Equine Sarcoids are locally aggressive but benign fibroblastic tumors. The term is often used to encompass fibroma-like tumors, neurofibroma, and low-grade fibrosarcoma as well. While these other tumors can be distinguished histopathologically, clinical appearances, behavior, and treatment are similar. Equine sarcoid is a common horse disease which may cause loss of use of the horse and also an aesthetic problem.
Causes of Equine Sarcoids
A viral ( papillomaviruses or retroviruses) etiology has been suggested but the exact cause of Sarcoids in Horse is not defined, and there is some debate as to whether they are genuinely neoplastic.
Types of Equine Sarcoids
Based on gross appearance, sarcoids can be divided into four groups. The most common is the-
- Fibroblastic type.
- Verrucose sarcoid.
- Mixed sarcoid.
- Occult form
Clinical Signs Of Sarcoids in Horses
The clinical manifestations of sarcoids or skin tumor in horses are identified by the following means:
Presents as firm, mobile nodules up to several centimeters in diameter within the dermis; this form must be differentiated from other tumors including melanoma, fibroma and neurofibroma/sarcoma as well as inflammatory conditions including cutaneous habronemiasis and other nodular skin diseases. This type of sarcoid may become ulcerated and more exuberant in appearance with a hemorrhagic and purulent discharge; in this state, it may be mistaken for granulation tissue and must also be differentiated from squamous cell carcinoma.

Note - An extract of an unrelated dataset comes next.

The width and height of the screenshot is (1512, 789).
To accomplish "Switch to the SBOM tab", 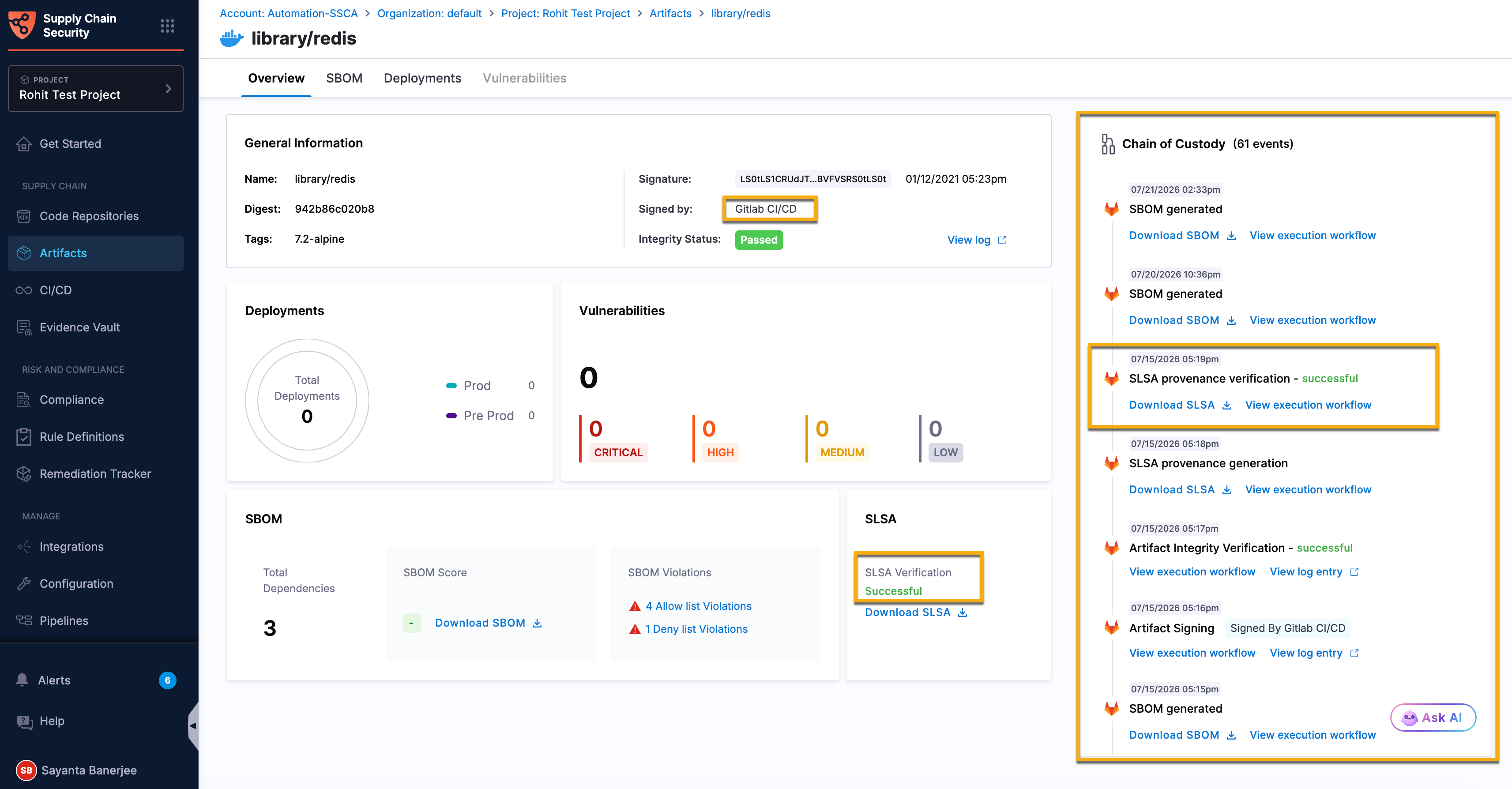I will tap(344, 78).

With a dry, keratinized, warty appearance; this type should be differentiated from squamous papilloma and dermatophytosis.
Mixed Form of Skin Tumor
Mixed form exists which is a combination of the fibroblastic and the verrucose types.

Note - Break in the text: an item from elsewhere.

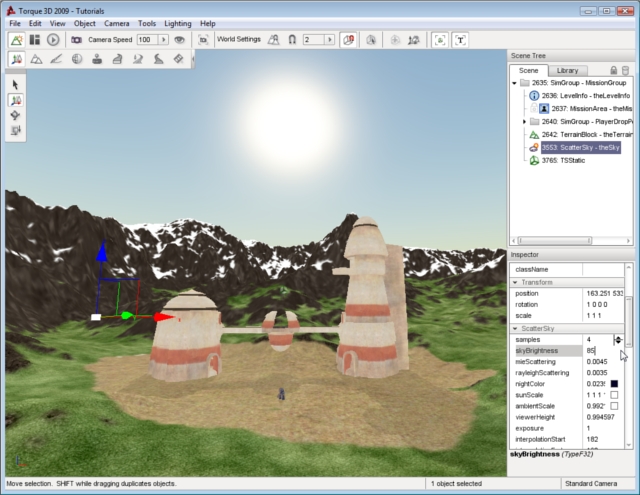Click the camera type icon

point(77,40)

Presenting as a thickened plaque-like area of roughened skin with scant hair. The occult and verrucose forms may develop into the fibroblastic sarcoid, especially when subjected to repeated trauma. While in many cases the physical appearance may be typical of an equine sarcoid, a definitive diagnosis requires histopathological examination, and this may be performed before treatment is started.
Prognosis of The Condition
The success of treatment depends on the number of factors, and this should be explained to the owner at the outset. The location, size, number of lesions are essential considerations; sarcoids of the extremities, axilla, and groin may be more challenging to treat while those affecting periocular regions have been found more responsive to treatment. Recurrence of sarcoids is a common problem and repeated treatment may be required for complete resolution in some individuals.

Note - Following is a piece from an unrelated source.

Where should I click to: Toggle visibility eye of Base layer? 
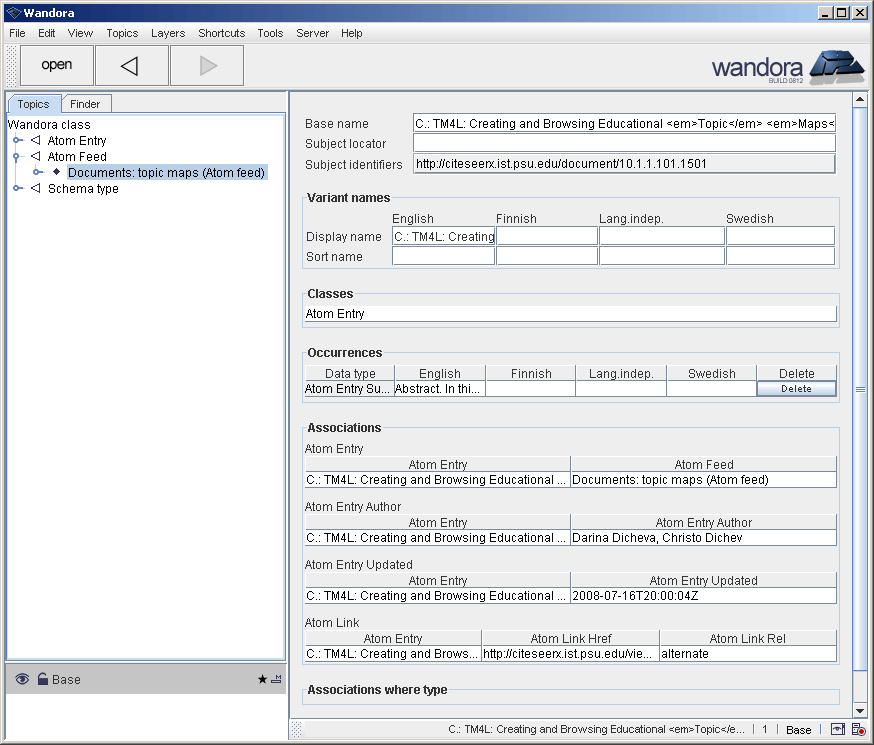22,679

Treatment Measures For Equine Sarcoids
Simple surgical excision has a high failure rate(50%). Recurrence, usually within six mo, may be due to incomplete removal or to iatrogenic transplantation at the time of surgery. Electrocautery may help control blood loss but does not significantly increase the success rate.
Cryotherapy( with or without diathermic resection) gives the most consistent results with a high success rate(up to 95%), although repeated treatments may be required. The procedure may be possible using local anesthesia and sedation, but more commonly general anesthesia is needed. The position and size of the lesion, the temperament of the horse and the facilities available are factors influencing this decision.
The administration of foreign material can achieve stimulation of the host immune system. For the treatment of equine sarcoids, various preparations of the vaccine strain of Mycobacterium bovis, Bacillus Calmette Guerin(BCG) have been used. In the United Kingdom only the live, freeze-dried form is available as human percutaneous BCG vaccine, but cell wall preparations have also been used with greater efficacy and fewer side effects. Reported side effects after administration of live BCG include anaphylaxis and death(rare), fever, diarrhea, laminitis and active granulomata.
The tumor becomes edematous and painful following treatment; this progresses to ulceration with a purulent discharge. Regression of the lesion proceeds from the second and third week but may take several months before it is complete. Unlike cryotherapy, BCG immunotherapy is relatively free from significant scarring and therefore is particularly useful for sarcoids of the eyelids. The response to therapy can be good with reported successes ranging from 50% to 75%. However, the potential for significant adverse reactions should always be considered before embarking BCG immunotherapy.
Radioactive implants(iridium-192 and gold-198) have been used with a high success rate (up tp100%) with minimal complications. However, this form of therapy can only be performed on designed premises by a suitably qualified person; the cost of implants may be prohibitive for some instances.
Sarcoid Tumors in Human
It is an inflammatory disease which affects multiple organs of the body but commonly the lungs and lymph glands. Less usually affects the eyes, heart, liver, and brain. The cause of the Sarcoid tumors in human is unknown. Symptoms depend on the organ involved. The diagnostic method based on the signs and tissue biopsy. Ibuprofen, methotrexate, and prednisone should do the treatment.